───── EXERCISE INPUTS ─────
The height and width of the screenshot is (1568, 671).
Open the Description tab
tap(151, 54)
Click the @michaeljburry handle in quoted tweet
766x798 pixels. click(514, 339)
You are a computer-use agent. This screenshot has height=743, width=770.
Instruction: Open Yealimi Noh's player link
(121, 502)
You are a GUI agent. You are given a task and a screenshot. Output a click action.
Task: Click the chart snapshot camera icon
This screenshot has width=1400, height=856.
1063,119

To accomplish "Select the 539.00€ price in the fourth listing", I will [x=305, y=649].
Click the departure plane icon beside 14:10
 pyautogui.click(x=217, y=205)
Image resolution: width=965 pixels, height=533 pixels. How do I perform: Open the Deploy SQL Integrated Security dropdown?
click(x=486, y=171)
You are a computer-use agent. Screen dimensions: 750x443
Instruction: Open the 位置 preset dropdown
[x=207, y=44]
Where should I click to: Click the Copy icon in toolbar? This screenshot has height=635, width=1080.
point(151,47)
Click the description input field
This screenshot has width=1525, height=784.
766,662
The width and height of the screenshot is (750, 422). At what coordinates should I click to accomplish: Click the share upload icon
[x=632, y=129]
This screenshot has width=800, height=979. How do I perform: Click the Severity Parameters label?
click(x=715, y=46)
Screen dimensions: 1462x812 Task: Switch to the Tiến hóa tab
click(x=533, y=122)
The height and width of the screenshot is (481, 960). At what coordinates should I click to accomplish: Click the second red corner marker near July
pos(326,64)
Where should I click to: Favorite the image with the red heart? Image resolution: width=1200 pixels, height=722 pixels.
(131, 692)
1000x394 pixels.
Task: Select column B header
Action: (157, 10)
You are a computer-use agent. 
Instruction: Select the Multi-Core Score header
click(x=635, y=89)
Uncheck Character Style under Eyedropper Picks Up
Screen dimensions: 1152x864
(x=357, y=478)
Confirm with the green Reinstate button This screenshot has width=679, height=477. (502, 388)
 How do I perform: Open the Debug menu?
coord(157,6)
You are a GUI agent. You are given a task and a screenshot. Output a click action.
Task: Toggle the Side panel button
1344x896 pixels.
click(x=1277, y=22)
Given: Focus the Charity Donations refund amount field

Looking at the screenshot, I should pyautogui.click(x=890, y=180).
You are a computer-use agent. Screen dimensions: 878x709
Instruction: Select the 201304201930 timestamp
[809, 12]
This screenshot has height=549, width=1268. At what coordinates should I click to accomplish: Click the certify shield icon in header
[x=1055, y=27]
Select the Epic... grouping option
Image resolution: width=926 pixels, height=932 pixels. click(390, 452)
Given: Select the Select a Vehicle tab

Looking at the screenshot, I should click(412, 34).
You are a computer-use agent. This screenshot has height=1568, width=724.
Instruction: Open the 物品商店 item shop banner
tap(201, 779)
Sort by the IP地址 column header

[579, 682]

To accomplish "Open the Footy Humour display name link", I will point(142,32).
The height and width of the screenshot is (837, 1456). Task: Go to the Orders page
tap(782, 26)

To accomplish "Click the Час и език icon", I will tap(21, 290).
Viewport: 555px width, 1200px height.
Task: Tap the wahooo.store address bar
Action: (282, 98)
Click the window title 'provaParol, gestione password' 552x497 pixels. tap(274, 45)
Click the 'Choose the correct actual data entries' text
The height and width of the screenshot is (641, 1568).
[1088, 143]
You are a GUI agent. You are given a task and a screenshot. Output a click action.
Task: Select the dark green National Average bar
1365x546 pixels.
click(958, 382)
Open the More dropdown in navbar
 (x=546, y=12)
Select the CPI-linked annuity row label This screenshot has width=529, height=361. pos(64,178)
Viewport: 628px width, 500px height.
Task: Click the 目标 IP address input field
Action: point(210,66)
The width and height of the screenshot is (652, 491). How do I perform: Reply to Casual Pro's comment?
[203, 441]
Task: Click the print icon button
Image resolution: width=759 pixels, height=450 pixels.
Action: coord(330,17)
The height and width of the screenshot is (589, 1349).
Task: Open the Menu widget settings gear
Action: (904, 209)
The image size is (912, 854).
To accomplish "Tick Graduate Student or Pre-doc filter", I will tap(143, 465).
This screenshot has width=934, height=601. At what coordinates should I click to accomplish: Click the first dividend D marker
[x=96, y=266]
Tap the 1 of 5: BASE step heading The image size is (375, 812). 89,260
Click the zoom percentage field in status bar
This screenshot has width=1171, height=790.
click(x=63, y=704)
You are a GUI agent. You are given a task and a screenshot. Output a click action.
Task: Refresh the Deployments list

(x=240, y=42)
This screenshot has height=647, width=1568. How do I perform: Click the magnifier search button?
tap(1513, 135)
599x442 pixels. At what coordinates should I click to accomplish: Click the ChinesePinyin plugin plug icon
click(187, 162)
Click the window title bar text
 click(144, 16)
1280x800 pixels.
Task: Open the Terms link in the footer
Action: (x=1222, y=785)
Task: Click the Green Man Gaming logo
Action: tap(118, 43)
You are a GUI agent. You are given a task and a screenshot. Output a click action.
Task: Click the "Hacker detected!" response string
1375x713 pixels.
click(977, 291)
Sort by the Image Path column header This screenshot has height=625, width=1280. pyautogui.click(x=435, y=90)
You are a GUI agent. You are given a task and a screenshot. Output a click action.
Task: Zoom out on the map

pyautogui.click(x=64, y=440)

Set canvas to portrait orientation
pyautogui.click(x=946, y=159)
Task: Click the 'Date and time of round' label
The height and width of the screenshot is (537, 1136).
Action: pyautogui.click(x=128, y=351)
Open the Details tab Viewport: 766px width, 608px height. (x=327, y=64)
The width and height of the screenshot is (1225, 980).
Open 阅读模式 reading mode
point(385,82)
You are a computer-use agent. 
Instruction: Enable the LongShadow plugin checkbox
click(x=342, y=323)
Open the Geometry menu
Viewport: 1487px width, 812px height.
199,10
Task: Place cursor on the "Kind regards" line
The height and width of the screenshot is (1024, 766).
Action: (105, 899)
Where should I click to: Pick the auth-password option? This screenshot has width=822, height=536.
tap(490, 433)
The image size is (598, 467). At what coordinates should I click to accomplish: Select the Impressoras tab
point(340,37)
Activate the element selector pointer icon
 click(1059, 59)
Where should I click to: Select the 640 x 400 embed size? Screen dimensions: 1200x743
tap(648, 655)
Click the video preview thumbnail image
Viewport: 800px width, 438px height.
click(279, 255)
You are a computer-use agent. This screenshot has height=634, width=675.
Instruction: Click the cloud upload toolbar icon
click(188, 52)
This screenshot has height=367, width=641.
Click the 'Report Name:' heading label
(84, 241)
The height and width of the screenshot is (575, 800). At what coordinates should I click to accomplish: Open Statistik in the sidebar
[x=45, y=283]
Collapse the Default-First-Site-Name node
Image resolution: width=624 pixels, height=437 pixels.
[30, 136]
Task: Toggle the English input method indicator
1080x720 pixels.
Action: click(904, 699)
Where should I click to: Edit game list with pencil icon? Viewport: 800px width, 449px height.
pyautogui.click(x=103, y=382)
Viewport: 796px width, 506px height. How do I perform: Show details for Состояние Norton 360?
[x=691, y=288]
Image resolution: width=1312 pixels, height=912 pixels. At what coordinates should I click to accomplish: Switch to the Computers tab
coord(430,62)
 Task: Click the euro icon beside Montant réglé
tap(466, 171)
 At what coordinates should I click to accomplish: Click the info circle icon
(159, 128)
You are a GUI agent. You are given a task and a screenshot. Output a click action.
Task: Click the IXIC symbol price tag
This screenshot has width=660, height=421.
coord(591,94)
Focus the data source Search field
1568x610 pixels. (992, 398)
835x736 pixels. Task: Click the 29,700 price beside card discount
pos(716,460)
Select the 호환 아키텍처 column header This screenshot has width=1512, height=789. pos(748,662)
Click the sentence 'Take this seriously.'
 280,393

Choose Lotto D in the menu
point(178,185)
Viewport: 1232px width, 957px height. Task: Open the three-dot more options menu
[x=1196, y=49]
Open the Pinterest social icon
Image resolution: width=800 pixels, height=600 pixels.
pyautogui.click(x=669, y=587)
─────
• [EXERCISE]: Copy out every line of the entries where the string "Toggle" shows up.

• [RESPONSE AREA]:
Task: Toggle the Side panel button
Task: Toggle the English input method indicator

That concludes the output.